St. Louis Steamers
- Founded: 1998
- Dissolved: 2006
- Ground: Scottrade Center (2004–2006) Family Arena (2000–2001 & 2003–2004), St. Louis, Missouri
- Capacity: 10,000
- League: WISL & MISL II
| Home colors |

= St. Louis Steamers (1998–2006) =

The St. Louis Steamers was the name of a professional indoor soccer team based in St. Louis, Missouri. It was the second team to use this name. The first played in the Major Indoor Soccer League from 1979–1988, while this version played in the World Indoor Soccer League from 2000 to 2001, then in the MISL from the 2003–04 season to the 2005–06 season.

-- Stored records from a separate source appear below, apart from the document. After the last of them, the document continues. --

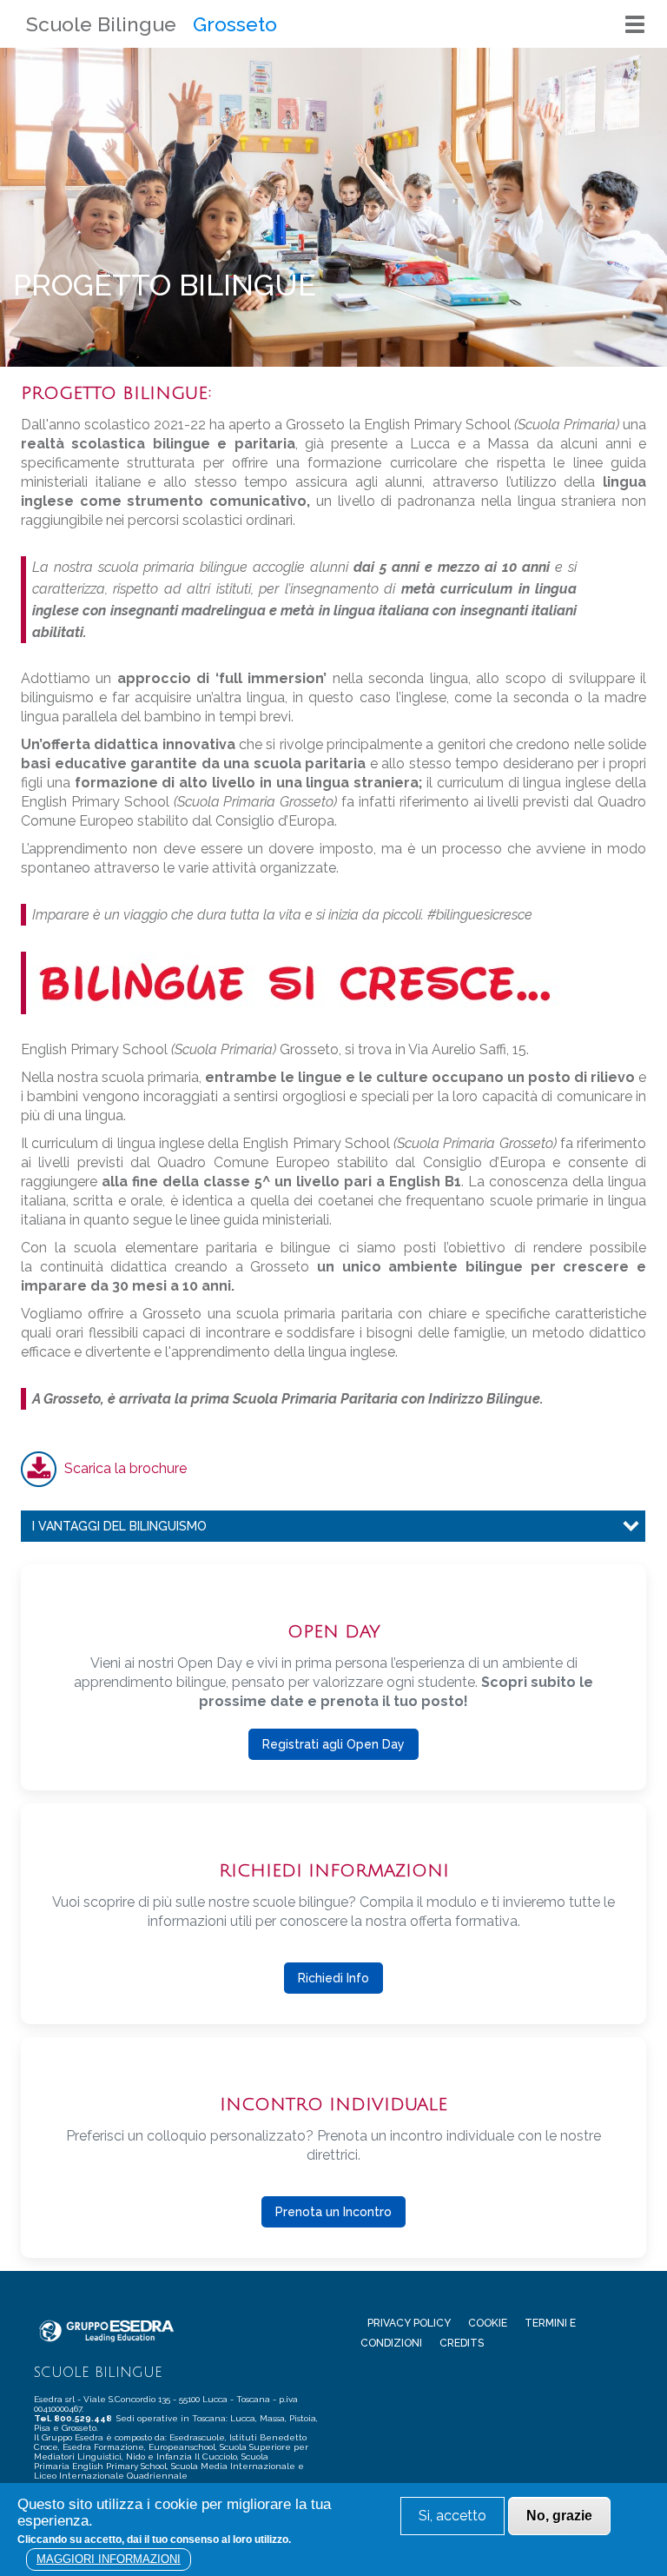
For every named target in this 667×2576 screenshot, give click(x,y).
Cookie (487, 2323)
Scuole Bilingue (101, 24)
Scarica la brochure (125, 1468)
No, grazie (559, 2515)
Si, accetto (452, 2515)
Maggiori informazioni (108, 2559)
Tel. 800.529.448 (74, 2418)
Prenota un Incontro (333, 2212)
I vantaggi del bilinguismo (119, 1526)
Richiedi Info (333, 1978)
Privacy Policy (409, 2323)
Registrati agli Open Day (333, 1744)
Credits (461, 2343)
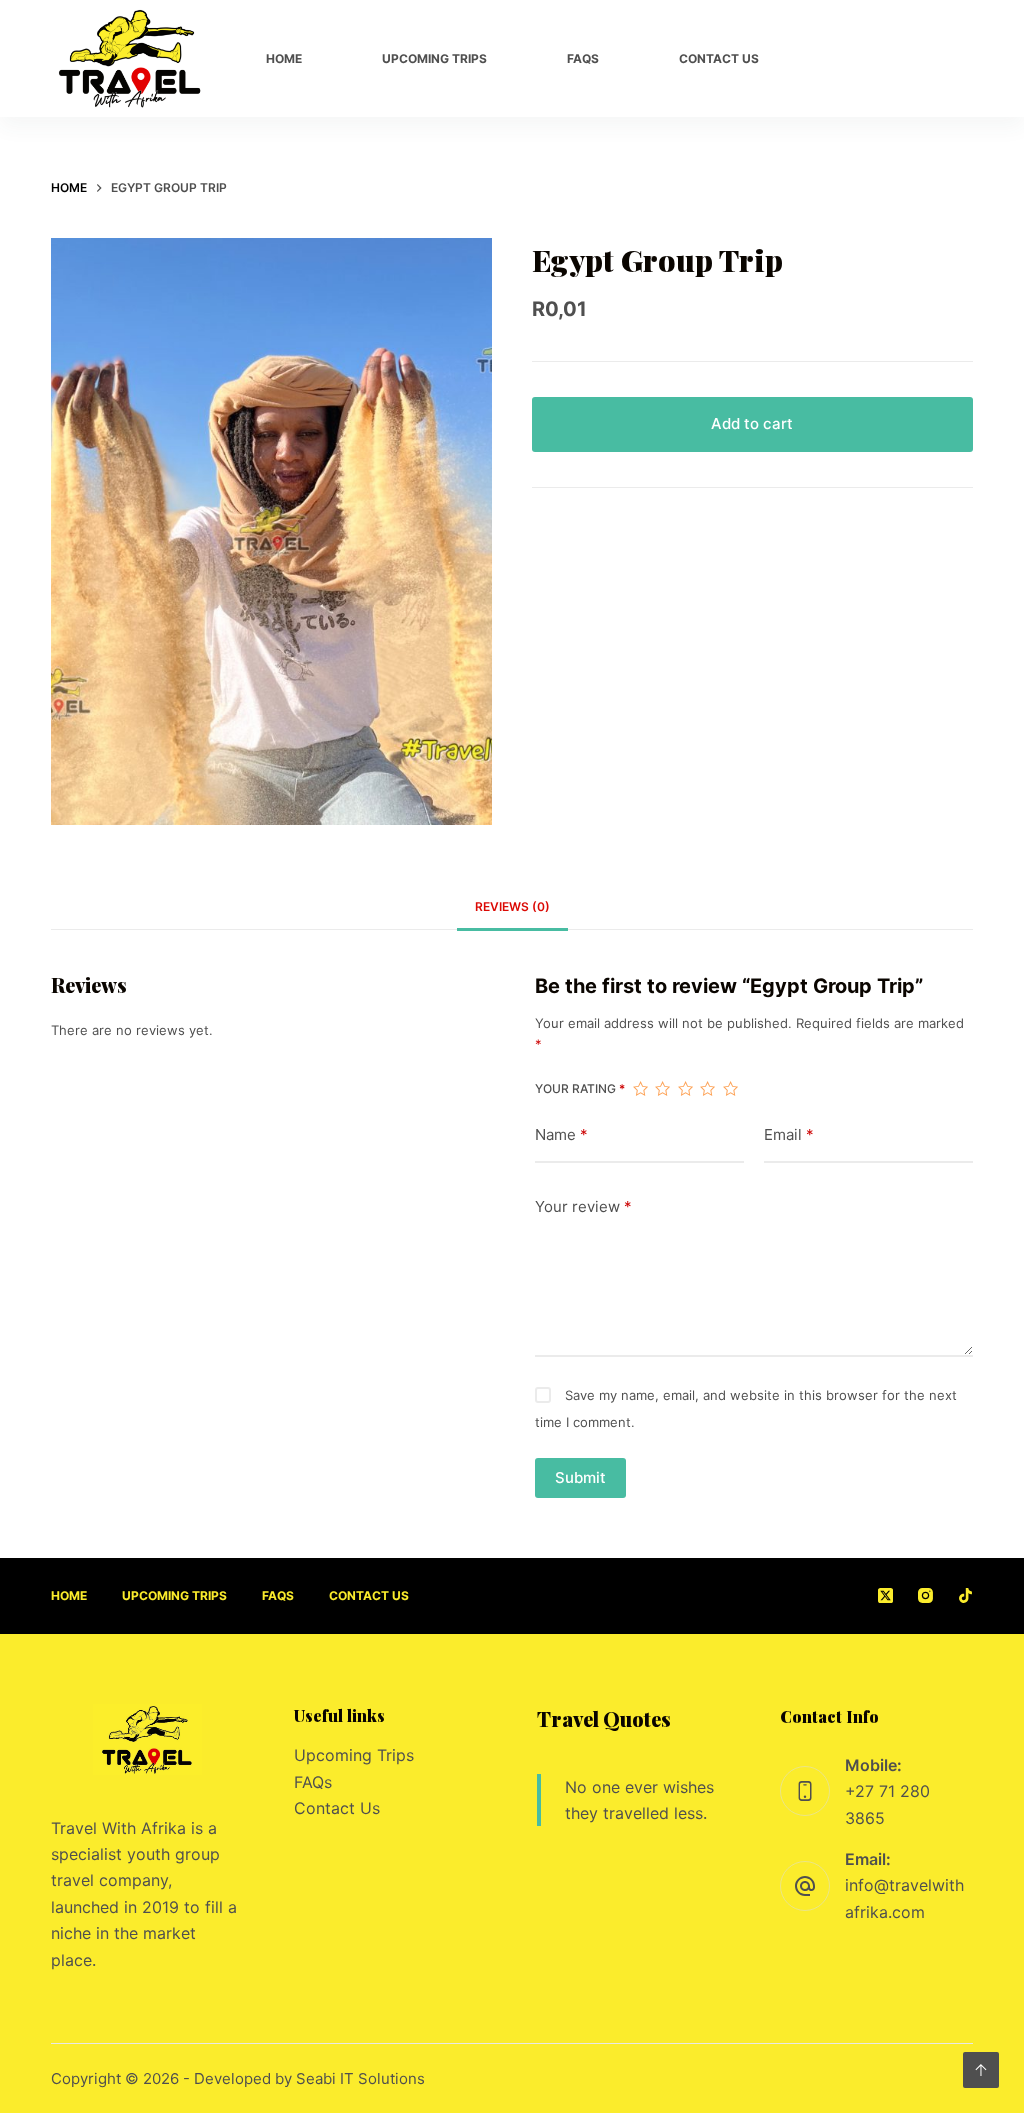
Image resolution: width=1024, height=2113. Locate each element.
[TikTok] (954, 59)
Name (561, 1134)
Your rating (580, 1088)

The St. Louis Steamers were granted a World Indoor Soccer League expansion franchise in December 1998 but did not begin to play until the 2000 season. In 2002, the team, along with fellow WISL teams Dallas Sidekicks and San Diego Sockers joined the Major Indoor Soccer League when the two leagues merged. However, the Steamers elected to take a year off to reorganize.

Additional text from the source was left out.